BRIEF. Rewrite the entries below, replacing each occurrence of "Instruction" with "Command" and leaving everything else unchanged.
[RECORDS SUPPLIED start]
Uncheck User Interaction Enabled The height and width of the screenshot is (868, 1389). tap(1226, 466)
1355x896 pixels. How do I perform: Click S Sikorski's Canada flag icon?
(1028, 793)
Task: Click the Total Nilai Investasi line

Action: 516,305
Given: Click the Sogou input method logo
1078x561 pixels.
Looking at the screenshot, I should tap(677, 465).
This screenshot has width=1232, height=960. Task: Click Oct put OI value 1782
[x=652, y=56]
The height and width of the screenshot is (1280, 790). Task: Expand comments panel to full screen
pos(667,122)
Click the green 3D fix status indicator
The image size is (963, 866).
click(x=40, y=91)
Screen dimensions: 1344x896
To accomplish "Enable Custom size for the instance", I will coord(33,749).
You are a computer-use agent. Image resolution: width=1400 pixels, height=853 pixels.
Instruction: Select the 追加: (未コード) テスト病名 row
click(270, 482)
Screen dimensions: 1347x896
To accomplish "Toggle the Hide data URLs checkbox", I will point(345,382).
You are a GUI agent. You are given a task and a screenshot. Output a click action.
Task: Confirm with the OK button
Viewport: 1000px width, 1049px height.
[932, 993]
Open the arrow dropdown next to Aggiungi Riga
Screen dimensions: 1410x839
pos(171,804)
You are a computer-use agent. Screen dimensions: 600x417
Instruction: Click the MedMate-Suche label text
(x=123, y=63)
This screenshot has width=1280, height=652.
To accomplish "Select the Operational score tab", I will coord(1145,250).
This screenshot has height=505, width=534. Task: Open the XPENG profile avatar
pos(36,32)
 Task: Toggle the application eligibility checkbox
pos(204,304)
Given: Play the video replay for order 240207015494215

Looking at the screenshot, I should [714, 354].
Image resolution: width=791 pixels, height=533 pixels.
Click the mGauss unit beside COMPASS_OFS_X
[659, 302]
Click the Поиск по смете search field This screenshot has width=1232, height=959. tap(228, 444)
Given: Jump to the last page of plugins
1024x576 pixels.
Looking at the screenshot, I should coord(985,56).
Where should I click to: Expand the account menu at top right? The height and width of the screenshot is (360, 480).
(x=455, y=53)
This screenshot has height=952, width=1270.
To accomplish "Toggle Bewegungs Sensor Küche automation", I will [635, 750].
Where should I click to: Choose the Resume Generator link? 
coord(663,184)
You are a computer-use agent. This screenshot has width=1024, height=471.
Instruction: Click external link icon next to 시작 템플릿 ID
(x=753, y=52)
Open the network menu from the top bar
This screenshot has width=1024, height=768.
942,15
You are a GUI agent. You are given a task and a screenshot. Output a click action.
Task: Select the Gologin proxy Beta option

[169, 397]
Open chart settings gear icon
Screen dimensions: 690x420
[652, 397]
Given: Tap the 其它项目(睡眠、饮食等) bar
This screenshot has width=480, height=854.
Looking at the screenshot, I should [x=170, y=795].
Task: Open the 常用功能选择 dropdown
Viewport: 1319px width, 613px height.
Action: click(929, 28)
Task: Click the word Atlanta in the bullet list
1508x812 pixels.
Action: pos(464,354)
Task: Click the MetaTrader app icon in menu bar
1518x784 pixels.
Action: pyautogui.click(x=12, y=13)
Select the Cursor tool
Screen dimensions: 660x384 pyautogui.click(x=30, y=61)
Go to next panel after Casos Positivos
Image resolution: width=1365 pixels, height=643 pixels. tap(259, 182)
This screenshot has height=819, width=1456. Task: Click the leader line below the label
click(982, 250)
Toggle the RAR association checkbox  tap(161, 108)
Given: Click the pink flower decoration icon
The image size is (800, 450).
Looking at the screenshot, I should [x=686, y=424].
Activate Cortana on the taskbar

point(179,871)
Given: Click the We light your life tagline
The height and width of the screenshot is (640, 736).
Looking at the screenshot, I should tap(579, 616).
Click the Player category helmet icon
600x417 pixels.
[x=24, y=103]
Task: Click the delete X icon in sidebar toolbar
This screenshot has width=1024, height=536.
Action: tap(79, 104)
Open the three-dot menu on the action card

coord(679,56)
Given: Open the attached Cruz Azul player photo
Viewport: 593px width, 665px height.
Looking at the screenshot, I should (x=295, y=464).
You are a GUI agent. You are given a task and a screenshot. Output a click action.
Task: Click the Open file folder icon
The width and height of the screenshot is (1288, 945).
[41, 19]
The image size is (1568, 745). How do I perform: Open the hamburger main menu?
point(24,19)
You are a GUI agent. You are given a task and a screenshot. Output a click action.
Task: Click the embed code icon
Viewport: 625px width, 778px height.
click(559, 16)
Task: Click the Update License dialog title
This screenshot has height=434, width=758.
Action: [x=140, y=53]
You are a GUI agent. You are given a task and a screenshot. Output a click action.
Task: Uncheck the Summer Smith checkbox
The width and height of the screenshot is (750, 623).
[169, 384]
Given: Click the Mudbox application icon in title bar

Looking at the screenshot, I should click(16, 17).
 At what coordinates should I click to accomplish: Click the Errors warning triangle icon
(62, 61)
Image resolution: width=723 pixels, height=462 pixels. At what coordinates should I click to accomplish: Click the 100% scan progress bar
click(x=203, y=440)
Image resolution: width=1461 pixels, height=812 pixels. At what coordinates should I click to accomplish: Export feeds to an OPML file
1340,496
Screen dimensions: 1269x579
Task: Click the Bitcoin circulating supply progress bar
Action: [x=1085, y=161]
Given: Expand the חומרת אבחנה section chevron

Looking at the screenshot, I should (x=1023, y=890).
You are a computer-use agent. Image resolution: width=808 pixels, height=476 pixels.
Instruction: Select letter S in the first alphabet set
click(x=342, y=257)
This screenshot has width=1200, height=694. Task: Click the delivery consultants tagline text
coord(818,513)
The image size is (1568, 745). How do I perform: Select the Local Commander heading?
[RECORDS SUPPLIED end]
RESPONSE TO THIS EXERCISE.
Uncheck User Interaction Enabled The height and width of the screenshot is (868, 1389). tap(1226, 466)
1355x896 pixels. How do I perform: Click S Sikorski's Canada flag icon?
(1028, 793)
Task: Click the Total Nilai Investasi line

Action: 516,305
Given: Click the Sogou input method logo
1078x561 pixels.
Looking at the screenshot, I should tap(677, 465).
This screenshot has width=1232, height=960. Task: Click Oct put OI value 1782
[x=652, y=56]
The height and width of the screenshot is (1280, 790). Task: Expand comments panel to full screen
pos(667,122)
Click the green 3D fix status indicator
The image size is (963, 866).
click(x=40, y=91)
Screen dimensions: 1344x896
To accomplish "Enable Custom size for the instance", I will coord(33,749).
You are a computer-use agent. Image resolution: width=1400 pixels, height=853 pixels.
Command: Select the 追加: (未コード) テスト病名 row
click(270, 482)
Screen dimensions: 1347x896
To accomplish "Toggle the Hide data URLs checkbox", I will point(345,382).
You are a GUI agent. You are given a task and a screenshot. Output a click action.
Task: Confirm with the OK button
Viewport: 1000px width, 1049px height.
[932, 993]
Open the arrow dropdown next to Aggiungi Riga
Screen dimensions: 1410x839
pos(171,804)
You are a computer-use agent. Screen dimensions: 600x417
Command: Click the MedMate-Suche label text
(x=123, y=63)
This screenshot has width=1280, height=652.
To accomplish "Select the Operational score tab", I will coord(1145,250).
This screenshot has height=505, width=534. Task: Open the XPENG profile avatar
pos(36,32)
 Task: Toggle the application eligibility checkbox
pos(204,304)
Given: Play the video replay for order 240207015494215

Looking at the screenshot, I should [714, 354].
Image resolution: width=791 pixels, height=533 pixels.
Click the mGauss unit beside COMPASS_OFS_X
[659, 302]
Click the Поиск по смете search field This screenshot has width=1232, height=959. tap(228, 444)
Given: Jump to the last page of plugins
1024x576 pixels.
Looking at the screenshot, I should coord(985,56).
Where should I click to: Expand the account menu at top right? The height and width of the screenshot is (360, 480).
(x=455, y=53)
This screenshot has height=952, width=1270.
To accomplish "Toggle Bewegungs Sensor Küche automation", I will [635, 750].
Where should I click to: Choose the Resume Generator link? 
coord(663,184)
You are a computer-use agent. This screenshot has width=1024, height=471.
Command: Click external link icon next to 시작 템플릿 ID
(x=753, y=52)
Open the network menu from the top bar
This screenshot has width=1024, height=768.
942,15
You are a GUI agent. You are given a task and a screenshot. Output a click action.
Task: Select the Gologin proxy Beta option

[169, 397]
Open chart settings gear icon
Screen dimensions: 690x420
[652, 397]
Given: Tap the 其它项目(睡眠、饮食等) bar
This screenshot has width=480, height=854.
Looking at the screenshot, I should [x=170, y=795].
Task: Open the 常用功能选择 dropdown
Viewport: 1319px width, 613px height.
Action: click(929, 28)
Task: Click the word Atlanta in the bullet list
1508x812 pixels.
Action: pos(464,354)
Task: Click the MetaTrader app icon in menu bar
1518x784 pixels.
Action: pyautogui.click(x=12, y=13)
Select the Cursor tool
Screen dimensions: 660x384 pyautogui.click(x=30, y=61)
Go to next panel after Casos Positivos
Image resolution: width=1365 pixels, height=643 pixels. tap(259, 182)
This screenshot has height=819, width=1456. Task: Click the leader line below the label
click(982, 250)
Toggle the RAR association checkbox  tap(161, 108)
Given: Click the pink flower decoration icon
The image size is (800, 450).
Looking at the screenshot, I should [x=686, y=424].
Activate Cortana on the taskbar

point(179,871)
Given: Click the We light your life tagline
The height and width of the screenshot is (640, 736).
Looking at the screenshot, I should tap(579, 616).
Click the Player category helmet icon
600x417 pixels.
[x=24, y=103]
Task: Click the delete X icon in sidebar toolbar
This screenshot has width=1024, height=536.
Action: tap(79, 104)
Open the three-dot menu on the action card

coord(679,56)
Given: Open the attached Cruz Azul player photo
Viewport: 593px width, 665px height.
Looking at the screenshot, I should (x=295, y=464).
You are a GUI agent. You are given a task and a screenshot. Output a click action.
Task: Click the Open file folder icon
The width and height of the screenshot is (1288, 945).
[41, 19]
The image size is (1568, 745). How do I perform: Open the hamburger main menu?
point(24,19)
You are a GUI agent. You are given a task and a screenshot. Output a click action.
Task: Click the embed code icon
Viewport: 625px width, 778px height.
click(559, 16)
Task: Click the Update License dialog title
This screenshot has height=434, width=758.
Action: [x=140, y=53]
You are a GUI agent. You are given a task and a screenshot. Output a click action.
Task: Uncheck the Summer Smith checkbox
The width and height of the screenshot is (750, 623).
[169, 384]
Given: Click the Mudbox application icon in title bar

Looking at the screenshot, I should click(16, 17).
 At what coordinates should I click to accomplish: Click the Errors warning triangle icon
(62, 61)
Image resolution: width=723 pixels, height=462 pixels. At what coordinates should I click to accomplish: Click the 100% scan progress bar
click(x=203, y=440)
Image resolution: width=1461 pixels, height=812 pixels. At what coordinates should I click to accomplish: Export feeds to an OPML file
1340,496
Screen dimensions: 1269x579
Task: Click the Bitcoin circulating supply progress bar
Action: [x=1085, y=161]
Given: Expand the חומרת אבחנה section chevron

Looking at the screenshot, I should (x=1023, y=890).
You are a computer-use agent. Image resolution: width=808 pixels, height=476 pixels.
Command: Select letter S in the first alphabet set
click(x=342, y=257)
This screenshot has width=1200, height=694. Task: Click the delivery consultants tagline text
coord(818,513)
The image size is (1568, 745). How do I perform: Select the Local Commander heading?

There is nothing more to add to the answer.